Upload a Python file called “ntpclient.py”
How to add group members in gradescope:
https://help.gradescope.com/article/m5qz2xsnjy-student-add-group-members
CS 352 Assignment 2: Message Validating Client and Server
In this assignment you will write a client and server that validates the integrity of text messages
using a protocol based on secret keys.
In this scenario, a client has downloaded a file from a
3rd party, untrusted source that contains several text messages from the server, for example,
emails. The client also has a file of associated “signatures”, or hashes, of the messages, also
from the untrusted source. The signatures prove that the server originated the messages,
however, the client must verify these signatures.

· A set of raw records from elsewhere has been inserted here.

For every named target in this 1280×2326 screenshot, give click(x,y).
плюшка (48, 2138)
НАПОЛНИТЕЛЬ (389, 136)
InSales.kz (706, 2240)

In this project, the client will validate that the messages came from the server by assuming a
secure channel, and then contact the server and have it provide the signatures. If the signatures
match, the server must have originated the message. Note that in a more realistic scenario the
server would have a pre-computed database of messages and hashes, however, for this
assignment we’ll assume there is a trusted connection between the client and server so the
server can compute the hashes on the fly.
Figure 1 shows an overview and example protocol exchange between the client and server.
Overview:
Figure 1: Example Protocol Exchange
One way hash functions:
A one-way hash function takes a long stream of input, say a text file, and produces a fixed sized
hash value. For example, in SHA 256 it is a 256 bit number, and in MD5 it is a 128-bit number.
The server takes a string of text (potentially long) and a secret key, and hashes them together.
The resulting one-way hash validates that only the owner of the secret key produced the hash
value. If the owner produced such a hash value, it “signed” the message.
You can find examples of using SHA 256 to generate hash codes at the links below:
https://docs.python.org/3/library/hashlib.html
https://www.geeksforgeeks.org/sha-in-python/
The protocol:
The client and server communicate via TCP with a port defined as a command line argument.
The protocol works by sending ASCII characters — not UTF-8 or unicode strings.
The client connects to the server and issues a “HELLO” on a single line.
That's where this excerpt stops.